Written problem
Starting at the first row and ending at the line that contains "(x=78, y=283)", write the rows out again with "computer-use agent" swapped for "desktop operator" and nothing else changed. Leave the pictures out of your answer.

--- START Working data ---

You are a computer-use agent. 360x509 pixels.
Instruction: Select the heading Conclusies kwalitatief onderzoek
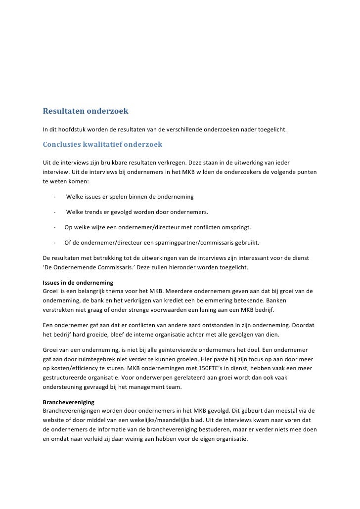(x=99, y=145)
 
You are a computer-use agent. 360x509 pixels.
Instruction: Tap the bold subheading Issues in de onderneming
(x=78, y=283)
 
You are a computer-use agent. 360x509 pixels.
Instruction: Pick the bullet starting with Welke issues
(x=130, y=197)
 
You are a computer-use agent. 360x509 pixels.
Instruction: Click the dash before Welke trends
(x=54, y=212)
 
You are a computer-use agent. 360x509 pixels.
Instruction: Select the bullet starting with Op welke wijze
(x=157, y=228)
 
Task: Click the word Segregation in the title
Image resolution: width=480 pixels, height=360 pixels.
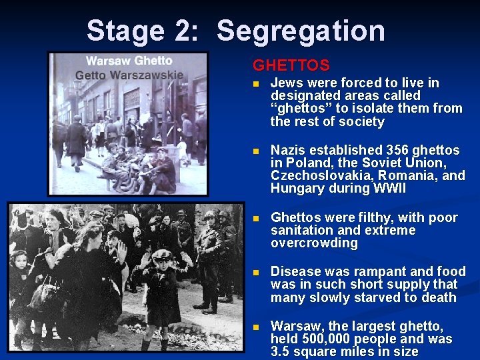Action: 301,31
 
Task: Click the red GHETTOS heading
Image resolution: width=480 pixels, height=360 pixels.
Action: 291,65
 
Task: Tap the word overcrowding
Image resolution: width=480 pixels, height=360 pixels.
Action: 314,243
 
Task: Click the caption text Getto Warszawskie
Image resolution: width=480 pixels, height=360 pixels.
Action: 129,75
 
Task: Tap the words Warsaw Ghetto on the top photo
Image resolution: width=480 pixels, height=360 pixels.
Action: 129,61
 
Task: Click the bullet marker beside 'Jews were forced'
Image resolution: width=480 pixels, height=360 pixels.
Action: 256,84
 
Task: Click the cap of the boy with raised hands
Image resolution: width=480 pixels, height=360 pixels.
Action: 162,255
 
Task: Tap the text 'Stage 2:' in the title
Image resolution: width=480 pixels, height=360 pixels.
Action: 142,31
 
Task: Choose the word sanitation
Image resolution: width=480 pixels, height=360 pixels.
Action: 303,231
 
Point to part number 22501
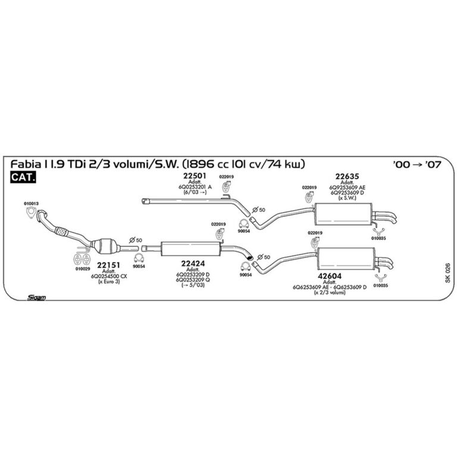(194, 176)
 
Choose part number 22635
(346, 176)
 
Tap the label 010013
(32, 204)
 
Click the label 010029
(83, 268)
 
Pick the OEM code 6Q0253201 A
(195, 186)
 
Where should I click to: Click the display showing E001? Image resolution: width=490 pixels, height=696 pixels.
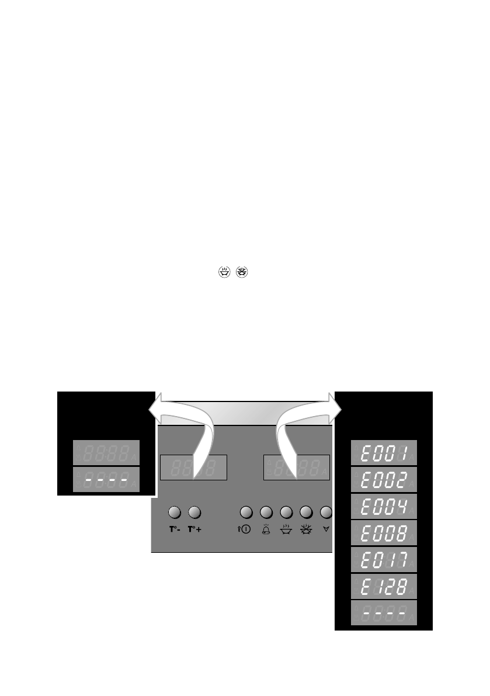point(384,452)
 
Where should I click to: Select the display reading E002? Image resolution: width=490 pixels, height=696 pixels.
point(384,479)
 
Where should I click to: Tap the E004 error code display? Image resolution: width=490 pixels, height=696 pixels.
point(384,506)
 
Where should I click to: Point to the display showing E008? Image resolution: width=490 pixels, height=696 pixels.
point(384,533)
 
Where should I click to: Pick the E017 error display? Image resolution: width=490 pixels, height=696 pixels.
point(384,560)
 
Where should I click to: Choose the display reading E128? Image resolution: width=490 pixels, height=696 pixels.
point(384,586)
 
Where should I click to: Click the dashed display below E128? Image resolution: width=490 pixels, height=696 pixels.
point(384,613)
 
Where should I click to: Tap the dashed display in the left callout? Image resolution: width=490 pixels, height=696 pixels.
point(106,480)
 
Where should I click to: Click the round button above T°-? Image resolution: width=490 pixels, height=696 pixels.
point(174,513)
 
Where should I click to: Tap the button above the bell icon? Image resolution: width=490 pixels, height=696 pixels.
point(266,513)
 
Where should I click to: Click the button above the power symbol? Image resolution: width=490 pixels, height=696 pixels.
point(246,513)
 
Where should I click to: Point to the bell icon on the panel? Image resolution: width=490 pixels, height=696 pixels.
point(266,532)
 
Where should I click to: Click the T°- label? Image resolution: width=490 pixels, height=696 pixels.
point(175,532)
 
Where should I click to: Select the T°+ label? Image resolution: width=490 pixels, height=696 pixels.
point(194,532)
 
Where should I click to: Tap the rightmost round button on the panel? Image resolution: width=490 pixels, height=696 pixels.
point(326,513)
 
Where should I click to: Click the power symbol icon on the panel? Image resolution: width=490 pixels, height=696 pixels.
point(245,532)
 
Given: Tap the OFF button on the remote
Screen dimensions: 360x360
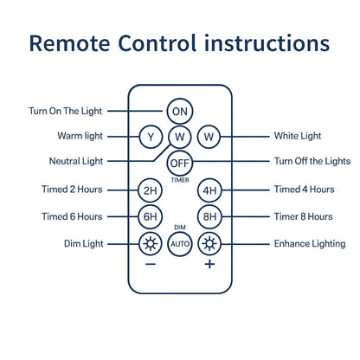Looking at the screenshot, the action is click(x=180, y=163).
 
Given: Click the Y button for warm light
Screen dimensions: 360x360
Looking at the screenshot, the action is click(x=151, y=137).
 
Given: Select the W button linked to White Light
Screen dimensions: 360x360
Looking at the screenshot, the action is click(x=209, y=137).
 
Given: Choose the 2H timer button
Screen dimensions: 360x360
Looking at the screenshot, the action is click(x=151, y=190).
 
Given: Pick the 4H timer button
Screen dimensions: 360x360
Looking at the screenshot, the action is click(x=209, y=190).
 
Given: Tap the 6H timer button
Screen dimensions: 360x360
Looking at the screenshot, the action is click(x=151, y=216).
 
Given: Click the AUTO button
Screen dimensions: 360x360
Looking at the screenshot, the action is click(x=180, y=244).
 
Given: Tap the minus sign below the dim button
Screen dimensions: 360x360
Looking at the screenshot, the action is click(x=151, y=264).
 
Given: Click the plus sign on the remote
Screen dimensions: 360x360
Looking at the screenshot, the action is click(x=209, y=264).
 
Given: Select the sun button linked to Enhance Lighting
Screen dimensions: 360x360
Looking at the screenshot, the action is click(x=209, y=244).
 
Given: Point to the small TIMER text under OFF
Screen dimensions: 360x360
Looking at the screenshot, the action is click(x=180, y=180).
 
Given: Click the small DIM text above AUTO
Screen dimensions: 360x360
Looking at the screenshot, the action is click(x=180, y=228).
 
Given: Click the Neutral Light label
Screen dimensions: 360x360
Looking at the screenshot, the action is click(x=76, y=161).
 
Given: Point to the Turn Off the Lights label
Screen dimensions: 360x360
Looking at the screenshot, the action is click(x=312, y=161).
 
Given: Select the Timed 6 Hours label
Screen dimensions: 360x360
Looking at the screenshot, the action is click(x=72, y=216).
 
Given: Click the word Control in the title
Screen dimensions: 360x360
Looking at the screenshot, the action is click(x=158, y=43).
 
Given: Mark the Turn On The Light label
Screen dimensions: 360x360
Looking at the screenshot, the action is click(x=65, y=111).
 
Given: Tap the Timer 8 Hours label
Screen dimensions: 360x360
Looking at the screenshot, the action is click(x=304, y=216).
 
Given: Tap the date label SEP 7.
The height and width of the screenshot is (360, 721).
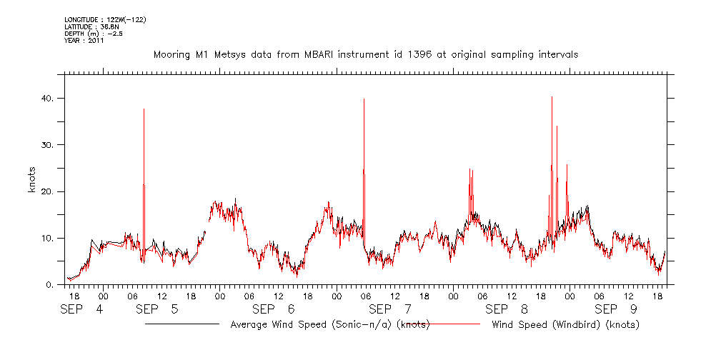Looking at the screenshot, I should coord(391,309).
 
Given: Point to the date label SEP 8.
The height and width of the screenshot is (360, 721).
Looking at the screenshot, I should coord(507,309).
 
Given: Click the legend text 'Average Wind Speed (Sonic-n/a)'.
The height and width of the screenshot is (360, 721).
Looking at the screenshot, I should coord(313,325).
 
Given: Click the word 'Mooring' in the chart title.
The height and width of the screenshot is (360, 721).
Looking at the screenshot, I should coord(173,54).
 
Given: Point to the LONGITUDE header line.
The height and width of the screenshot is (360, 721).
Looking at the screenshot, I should coord(106,19).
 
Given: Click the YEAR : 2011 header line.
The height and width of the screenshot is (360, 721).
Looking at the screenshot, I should coord(84,41).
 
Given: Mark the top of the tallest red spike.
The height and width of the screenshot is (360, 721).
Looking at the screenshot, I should coord(552,97).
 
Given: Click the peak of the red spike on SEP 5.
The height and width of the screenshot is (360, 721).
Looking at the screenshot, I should coord(144,109).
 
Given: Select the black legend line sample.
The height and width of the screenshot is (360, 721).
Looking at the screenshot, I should coord(182,324).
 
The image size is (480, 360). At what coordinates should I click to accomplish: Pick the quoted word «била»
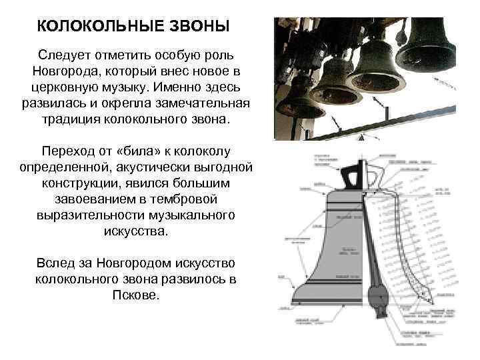pyautogui.click(x=136, y=151)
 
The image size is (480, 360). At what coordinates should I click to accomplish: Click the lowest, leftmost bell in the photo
pyautogui.click(x=297, y=107)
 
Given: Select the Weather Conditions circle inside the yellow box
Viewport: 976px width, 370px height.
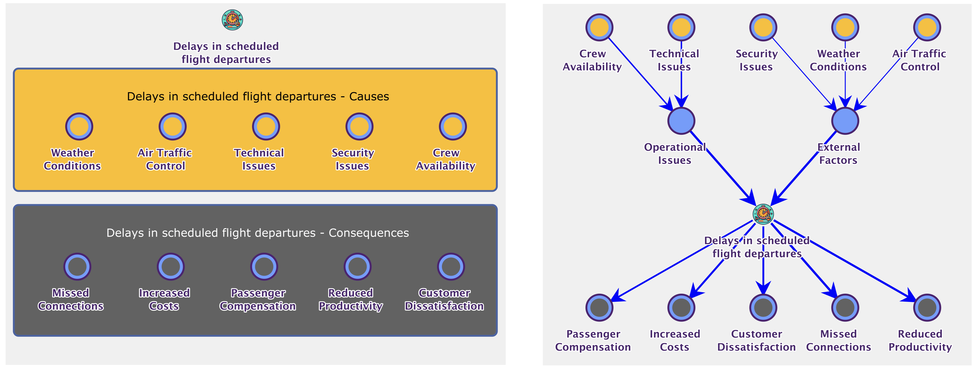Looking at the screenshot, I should (x=79, y=127).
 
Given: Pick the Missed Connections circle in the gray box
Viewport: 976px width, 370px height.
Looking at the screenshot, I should (x=77, y=267).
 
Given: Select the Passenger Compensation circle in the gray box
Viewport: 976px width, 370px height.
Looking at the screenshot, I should (x=264, y=267).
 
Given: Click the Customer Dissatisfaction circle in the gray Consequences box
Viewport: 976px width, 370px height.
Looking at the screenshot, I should (x=451, y=267).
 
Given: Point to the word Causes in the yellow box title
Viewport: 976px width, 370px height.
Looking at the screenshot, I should (x=369, y=97).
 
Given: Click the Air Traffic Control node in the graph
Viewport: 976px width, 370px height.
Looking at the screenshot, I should (x=927, y=27).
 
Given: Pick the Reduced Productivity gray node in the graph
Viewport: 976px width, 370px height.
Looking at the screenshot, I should (x=927, y=307).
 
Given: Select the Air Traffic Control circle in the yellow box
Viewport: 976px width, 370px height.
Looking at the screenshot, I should (x=172, y=127).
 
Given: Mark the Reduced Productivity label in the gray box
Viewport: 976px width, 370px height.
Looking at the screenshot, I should (x=350, y=299).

--- END Working data ---

Exercise solution
You are a desktop operator. 360x509 pixels.
Instruction: Select the heading Conclusies kwalitatief onderzoek
(x=99, y=145)
 
You are a desktop operator. 360x509 pixels.
Instruction: Tap the bold subheading Issues in de onderneming
(x=78, y=283)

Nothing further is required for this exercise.